Below are entries; repeat exactly, and nothing else, the lines from the one holding "Our (41, 16)" through the one holding "Subscribe to our Email List", inclusive. Leave the pictures out.

─── DATA FOR PROCESSING

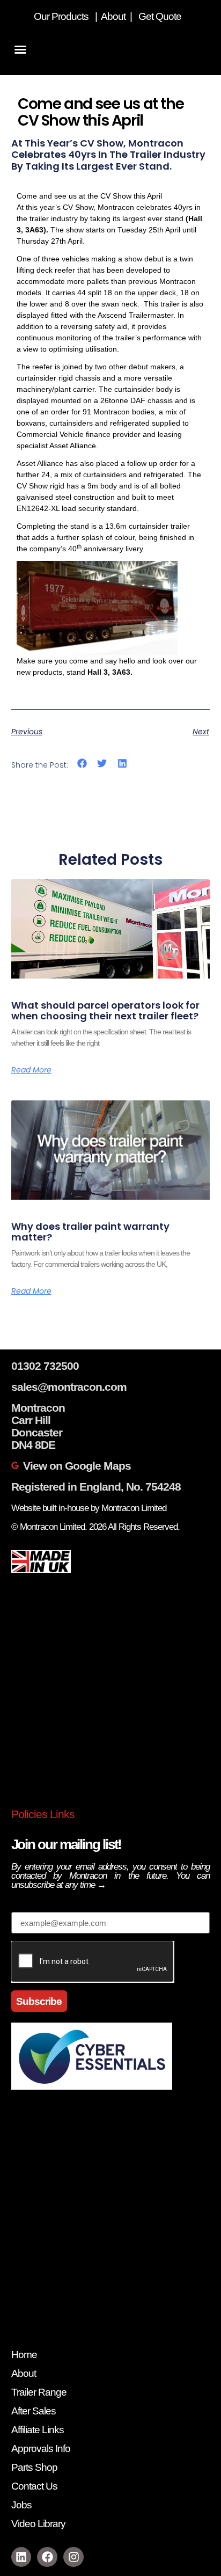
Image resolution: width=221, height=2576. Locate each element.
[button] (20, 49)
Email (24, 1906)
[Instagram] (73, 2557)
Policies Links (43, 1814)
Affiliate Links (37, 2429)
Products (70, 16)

──────
─── DATA FOR PROCESSING

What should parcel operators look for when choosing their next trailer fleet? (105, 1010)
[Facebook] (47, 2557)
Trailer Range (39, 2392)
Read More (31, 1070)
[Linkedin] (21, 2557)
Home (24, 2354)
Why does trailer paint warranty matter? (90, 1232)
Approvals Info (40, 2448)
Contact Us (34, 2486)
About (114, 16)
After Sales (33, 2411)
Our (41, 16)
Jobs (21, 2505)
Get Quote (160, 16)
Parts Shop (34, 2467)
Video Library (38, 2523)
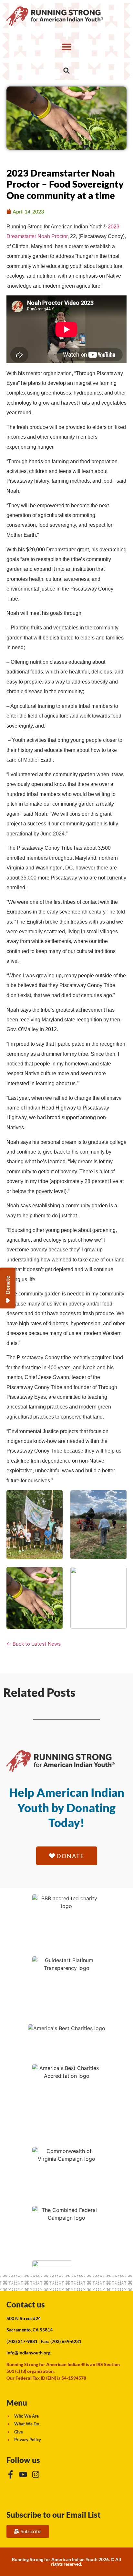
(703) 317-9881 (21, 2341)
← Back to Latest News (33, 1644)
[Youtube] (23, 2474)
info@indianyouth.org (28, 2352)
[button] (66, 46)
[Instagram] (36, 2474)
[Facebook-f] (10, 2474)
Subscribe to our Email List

──────

> SOLUTION:
Our (41, 16)
Jobs (21, 2505)
Get Quote (160, 16)
Parts Shop (34, 2467)
Video Library (38, 2523)
(703) 317-9881 (21, 2341)
← Back to Latest News (33, 1644)
[Youtube] (23, 2474)
info@indianyouth.org (28, 2352)
[button] (66, 46)
[Instagram] (36, 2474)
[Facebook-f] (10, 2474)
Subscribe to our Email List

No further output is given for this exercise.